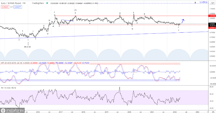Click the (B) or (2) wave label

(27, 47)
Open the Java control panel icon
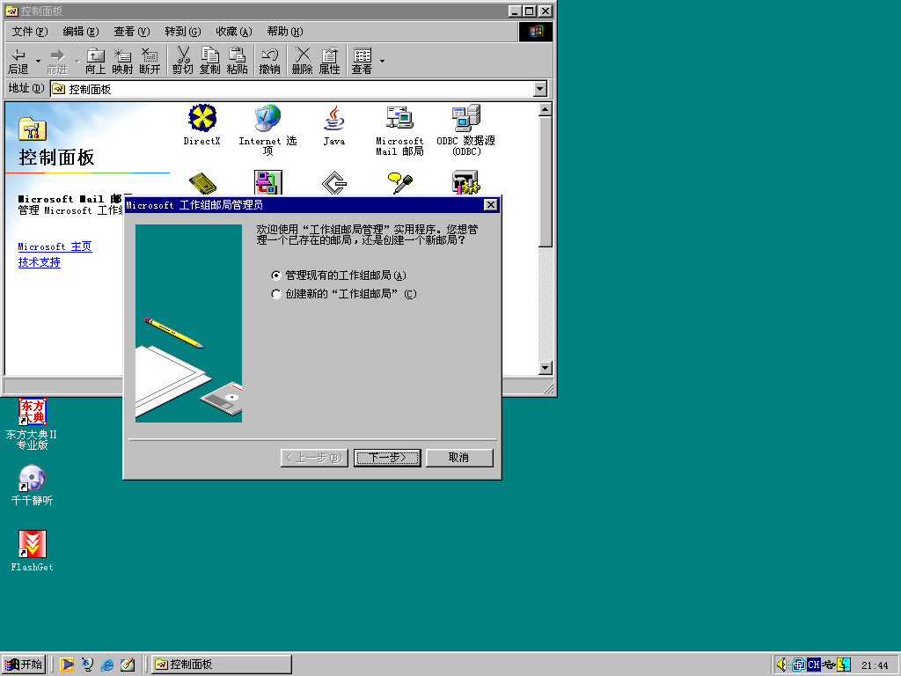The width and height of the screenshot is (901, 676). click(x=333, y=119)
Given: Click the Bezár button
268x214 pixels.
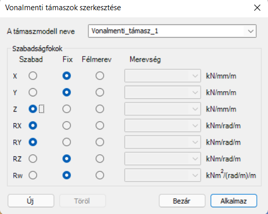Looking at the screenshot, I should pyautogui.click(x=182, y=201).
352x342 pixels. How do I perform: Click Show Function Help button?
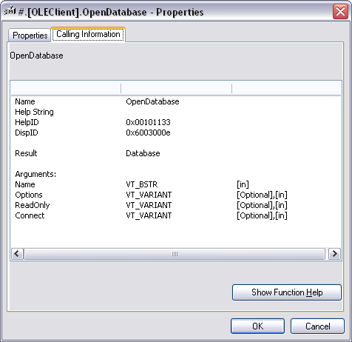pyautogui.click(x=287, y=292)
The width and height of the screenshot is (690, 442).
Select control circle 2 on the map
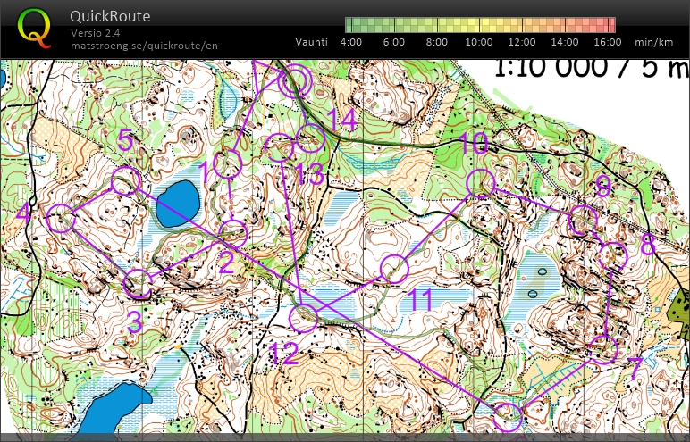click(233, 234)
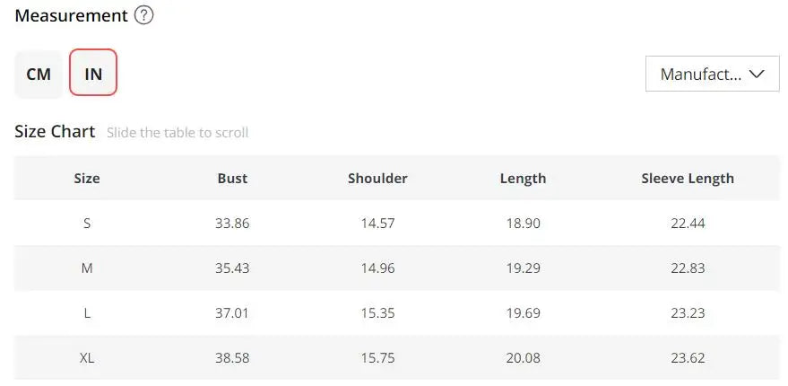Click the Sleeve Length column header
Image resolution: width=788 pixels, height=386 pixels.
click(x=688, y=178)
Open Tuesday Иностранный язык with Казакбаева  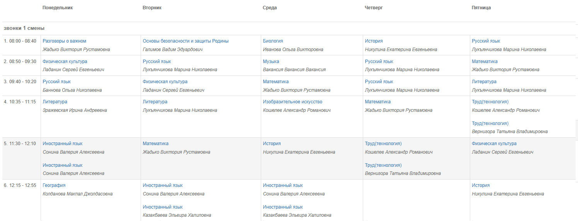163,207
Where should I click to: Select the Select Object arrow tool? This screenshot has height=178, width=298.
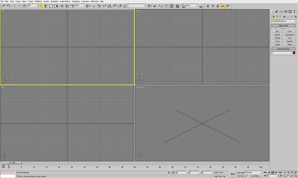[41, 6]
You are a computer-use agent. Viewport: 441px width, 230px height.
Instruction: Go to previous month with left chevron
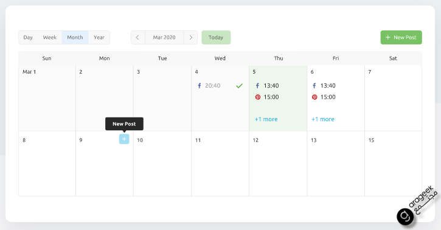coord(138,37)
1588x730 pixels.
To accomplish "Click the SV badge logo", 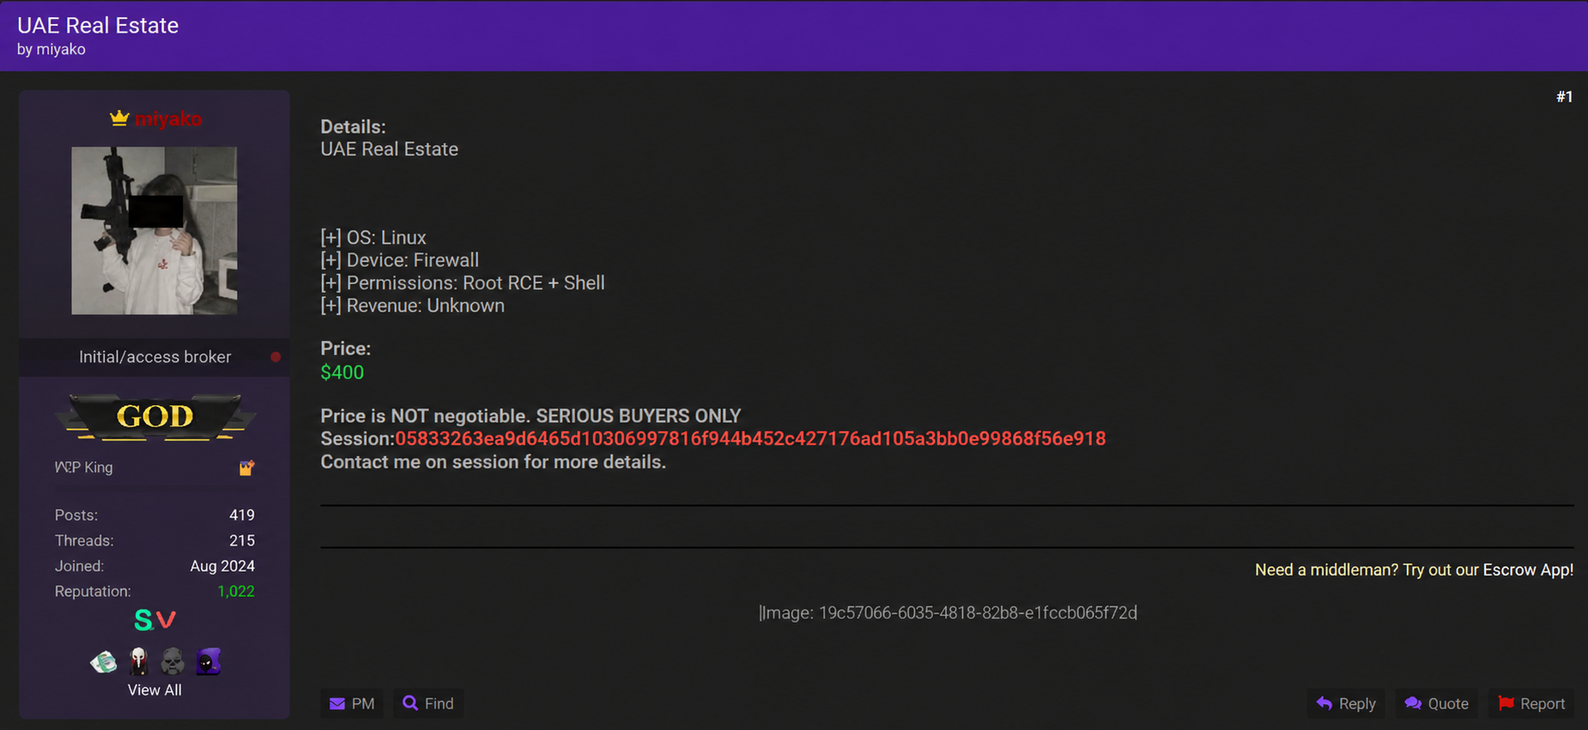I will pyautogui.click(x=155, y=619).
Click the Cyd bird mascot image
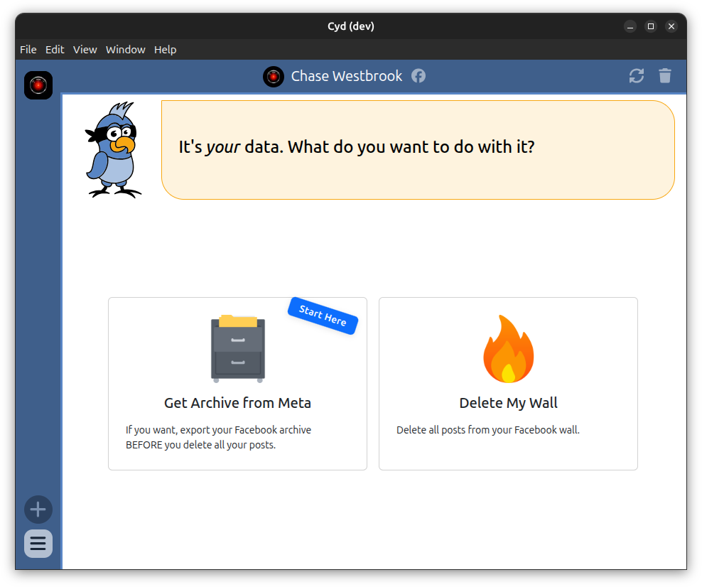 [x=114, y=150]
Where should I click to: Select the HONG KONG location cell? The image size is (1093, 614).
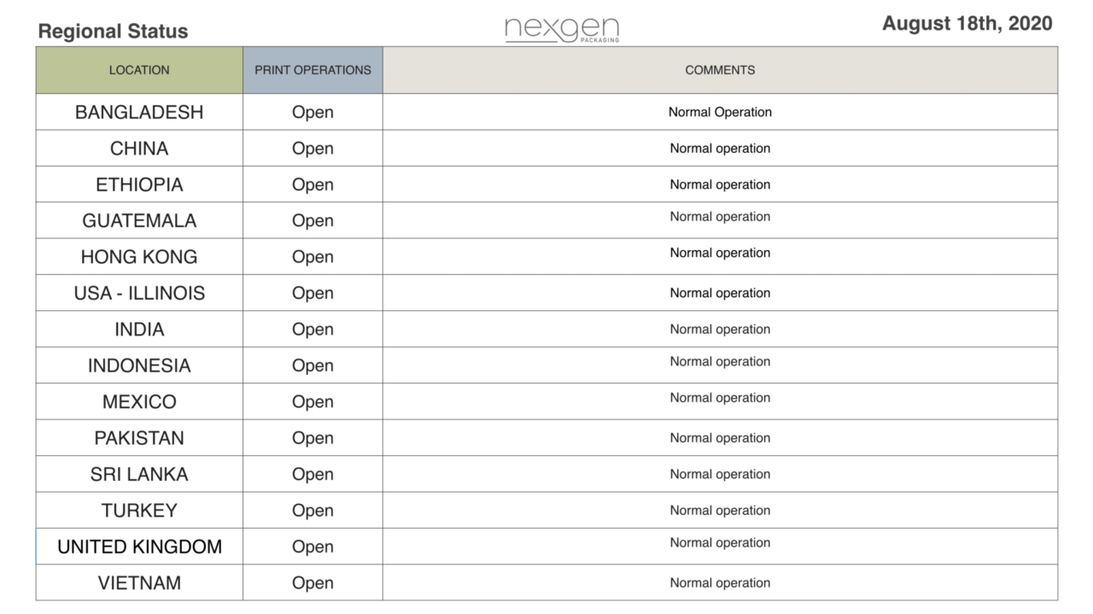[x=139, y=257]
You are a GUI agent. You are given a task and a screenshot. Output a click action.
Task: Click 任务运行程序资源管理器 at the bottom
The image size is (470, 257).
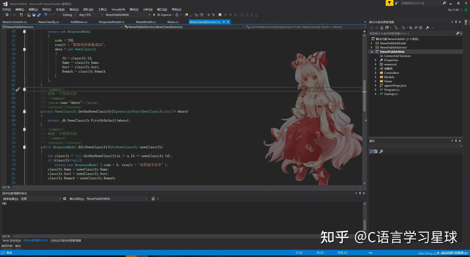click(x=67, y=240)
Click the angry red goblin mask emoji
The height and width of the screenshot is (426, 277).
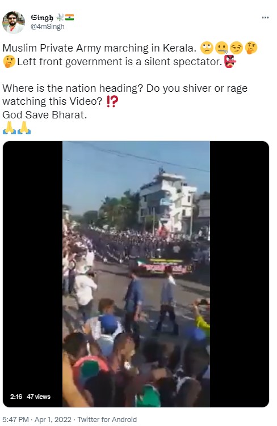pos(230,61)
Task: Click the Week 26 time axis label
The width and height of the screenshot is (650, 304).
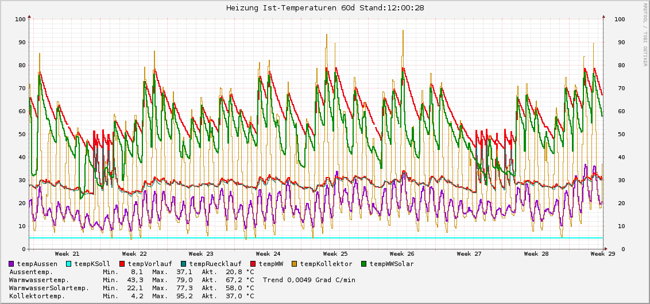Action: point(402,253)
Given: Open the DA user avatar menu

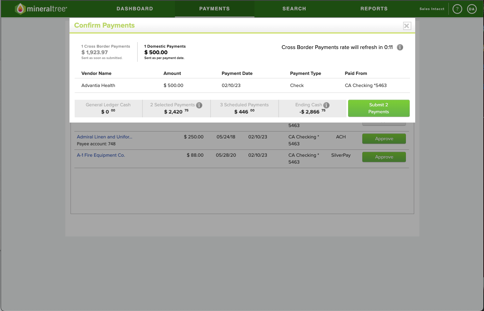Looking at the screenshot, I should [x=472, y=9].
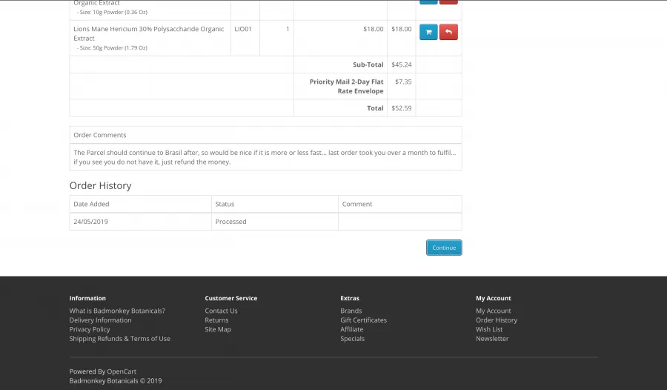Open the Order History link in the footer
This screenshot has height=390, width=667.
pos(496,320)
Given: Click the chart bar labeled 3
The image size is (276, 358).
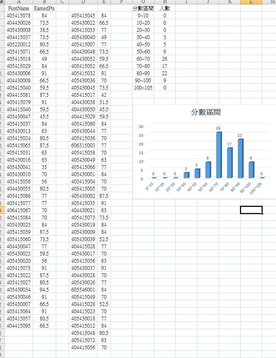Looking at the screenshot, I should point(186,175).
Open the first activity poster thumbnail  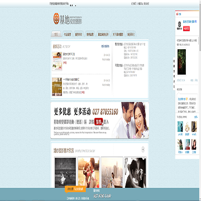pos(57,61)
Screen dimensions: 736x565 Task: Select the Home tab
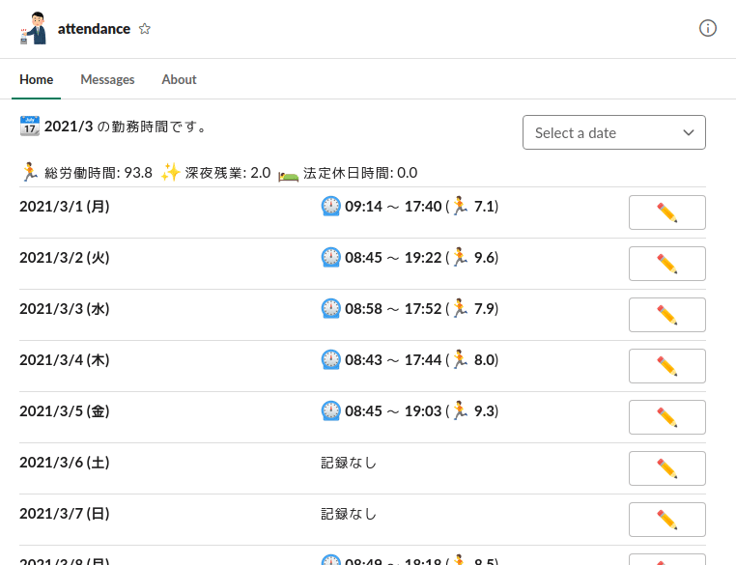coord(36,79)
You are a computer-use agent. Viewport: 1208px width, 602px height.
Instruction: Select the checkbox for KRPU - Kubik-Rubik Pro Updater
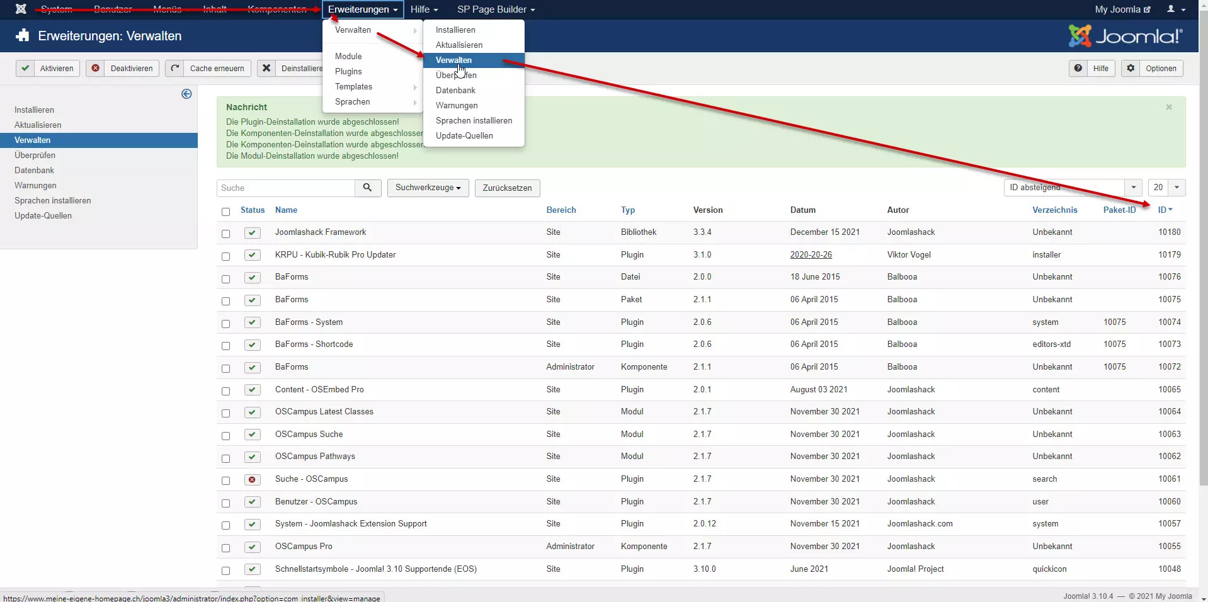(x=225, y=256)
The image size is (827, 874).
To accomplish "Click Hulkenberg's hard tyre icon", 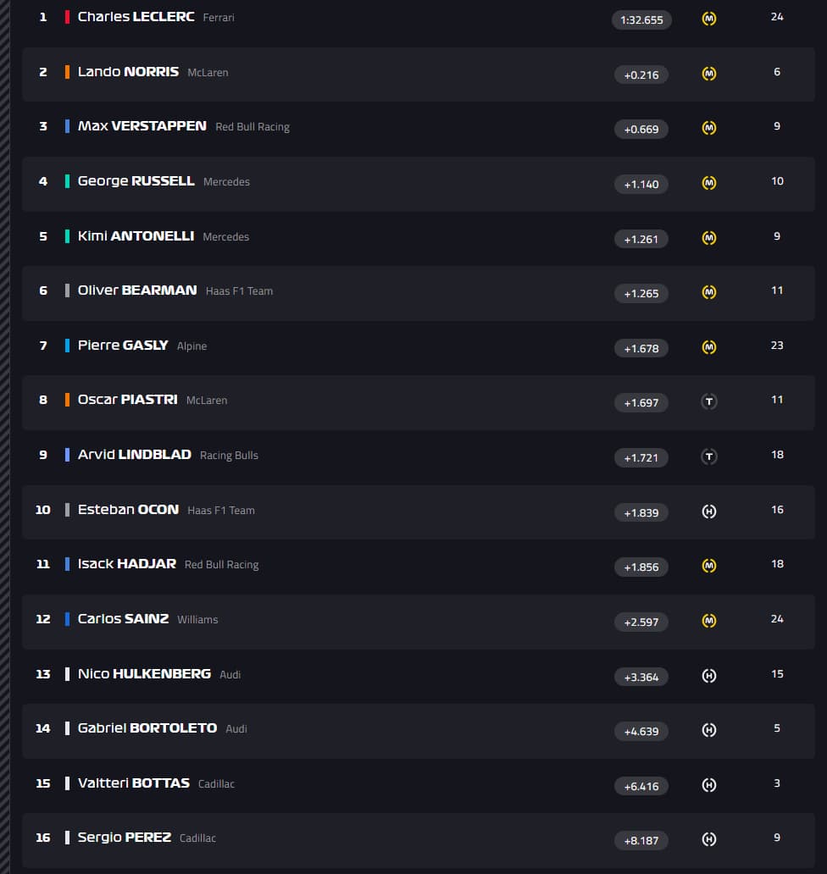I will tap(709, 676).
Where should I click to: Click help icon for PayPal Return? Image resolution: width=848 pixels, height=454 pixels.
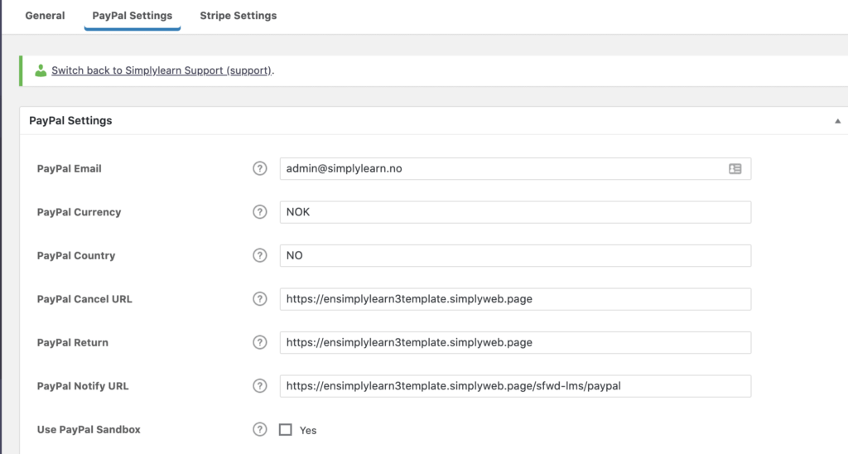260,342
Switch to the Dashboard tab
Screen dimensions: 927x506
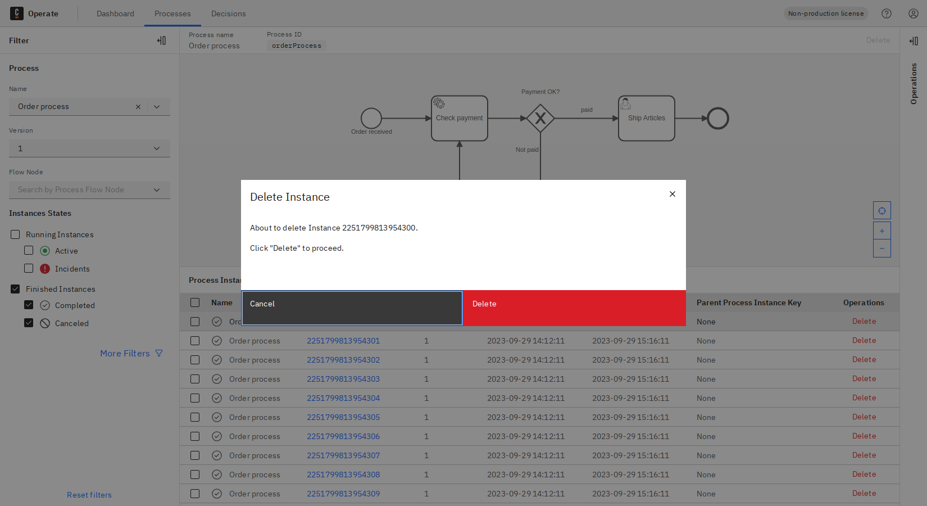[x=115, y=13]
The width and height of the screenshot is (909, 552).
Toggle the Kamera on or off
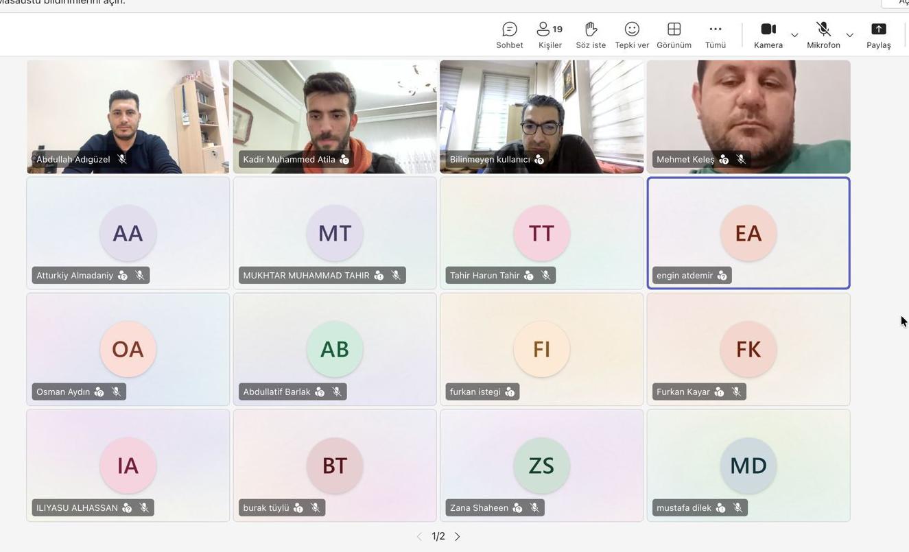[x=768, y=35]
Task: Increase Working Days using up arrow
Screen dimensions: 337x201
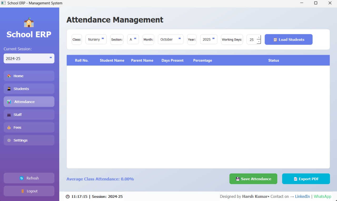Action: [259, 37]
- - - - -
§ Task directions: Exactly the lines from the one containing "Switch to the Dashboard tab" through the last line of the data above should be output, both ends included, with every picture left out.

§ Answer to this task:
Switch to the Dashboard tab
Screen dimensions: 927x506
[x=115, y=13]
The width and height of the screenshot is (909, 552).
Toggle the Kamera on or off
[x=768, y=35]
Task: Increase Working Days using up arrow
Screen dimensions: 337x201
Action: [259, 37]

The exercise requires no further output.